How Do We Recognize A Shortage Of Workers

In some industries, we hear it all the time. We need to let more of the foreigners in, because there is a shortage is workforce.

But what they are forgetting, that in a market based system, things life shortage show themselves in many different aspects.

If we start with only demand and supply theory. If the demand is getting bigger, and the supply is not changing, then the wages of the workers are going to go up. Because the wages went up, there are more people, that want to deliver a supply at that price. The end results is, that more people are employed and have higher wages.

On the long run, there are going to be people, that are willing to learn the skills, and we will have people, to fill in every position that is in demand. Because there is more people than before in the work market, the wages go down, but the number of people employed is higher.

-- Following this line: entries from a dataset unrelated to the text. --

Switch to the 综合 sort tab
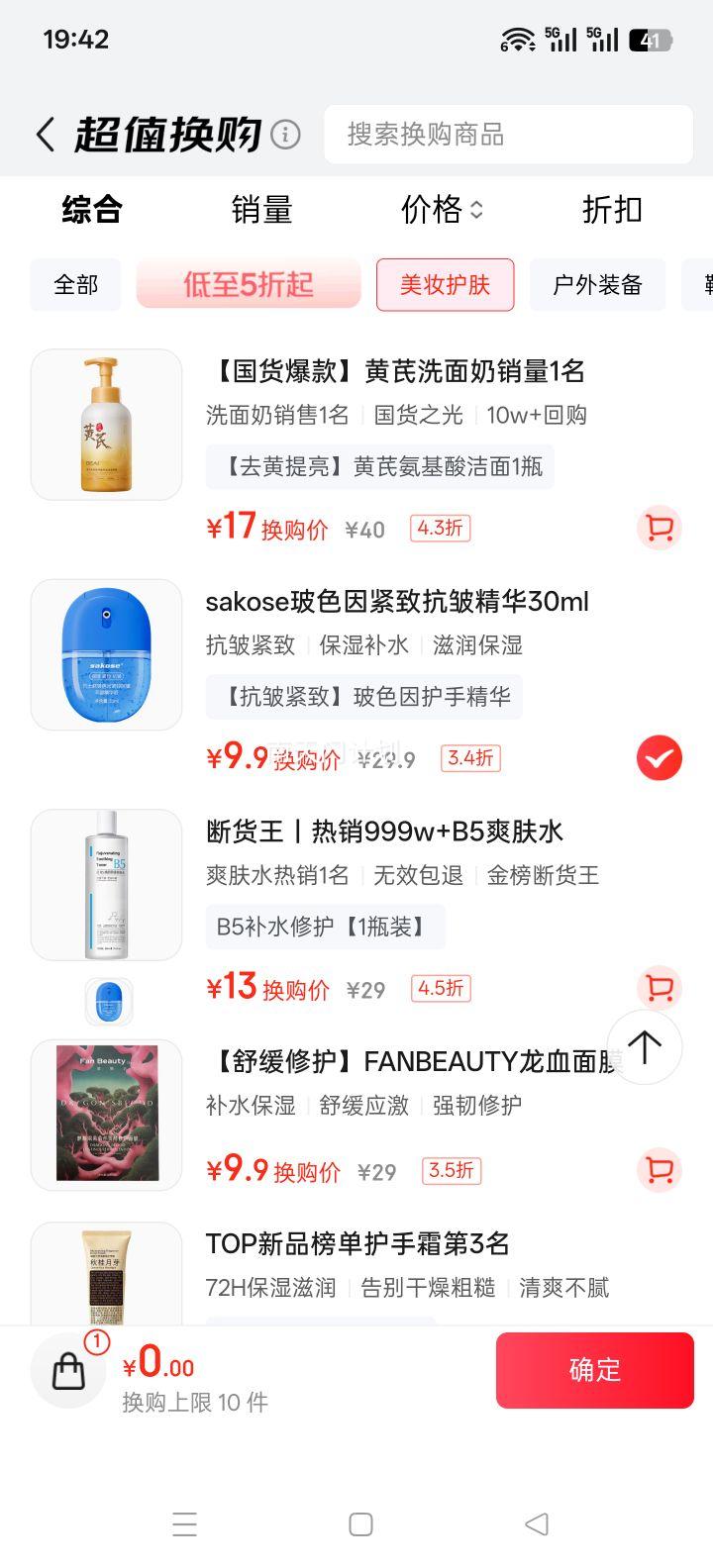This screenshot has height=1568, width=713. [x=92, y=210]
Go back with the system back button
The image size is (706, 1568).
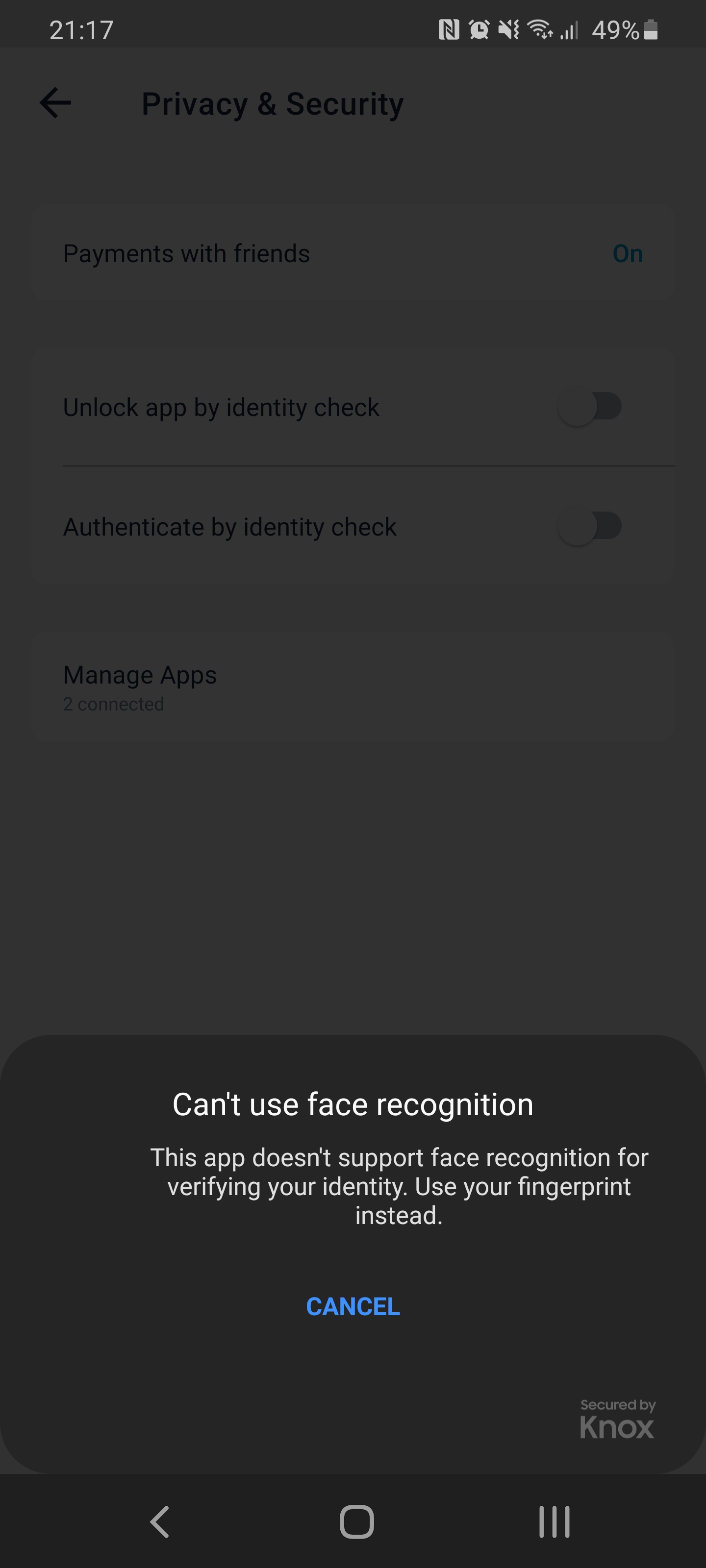click(x=160, y=1522)
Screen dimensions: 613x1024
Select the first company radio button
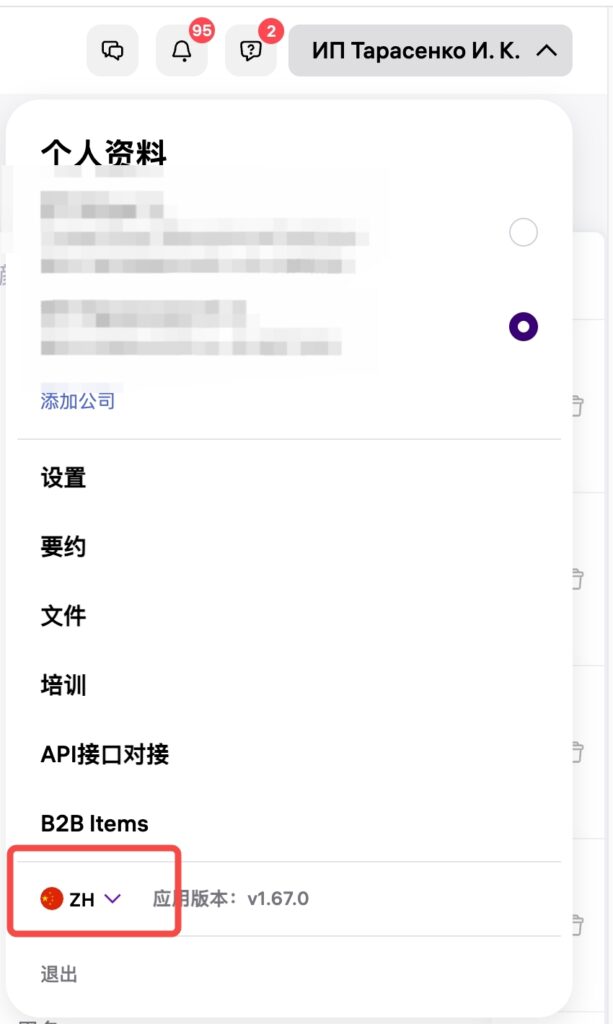point(523,233)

The only recent information I could find was from Canada and for specifics jobs. In that definition, the shortage is shown in the next jobs: oil drilling supervisor, transportation supervisor, geologist, school counselor and metal-forming supervisor.

But these are percentages. That means, if the job market for that job is small, than even a small shortage will bring a bigger increase in salary, than if the job market is bigger.

That was a simple model. But we should not forget, that in reality, job markets are more complex. The salaries can change also based on the union organization, the salaries of the workers outside of the country, how easy is it to outsource, how many foreign worker can came or will come or how necessary some jobs are.

Unions can negotiate with either companies or government, depending on the country, about the salaries of the people involved. They usually want bigger salaries for their workers, even if that leads to bigger unemployment.

But the unions can sometimes work for bigger employment, even if the end result are smaller salaries.

If the salaries outside of the country are lower, than the company can keep the salaries of domestic workers, by importing some of the foreign ones, if they are ready to work for a smaller salary. Here the regulations about the foreign workers, made by the government play a big role. The harder it is, the less likely they will go this way.

Or they can simply move a part of their production or company in the different county. Using the workforce in the lower costing country can also keep the shortage of jobs to the minimum and with that the salaries do not increase.

For the last thing, if the job is not necessary, it is still possible, that the salaries can go up a lot, but only in the time of economic growth. In the recession, this jobs are one of the first to go.

But while past can be a good indicator of the future, changes, that nobody can predict can happen. That is why it is so hard for economist to predict anything right. So take analyses like that with just a tiny grain of salt.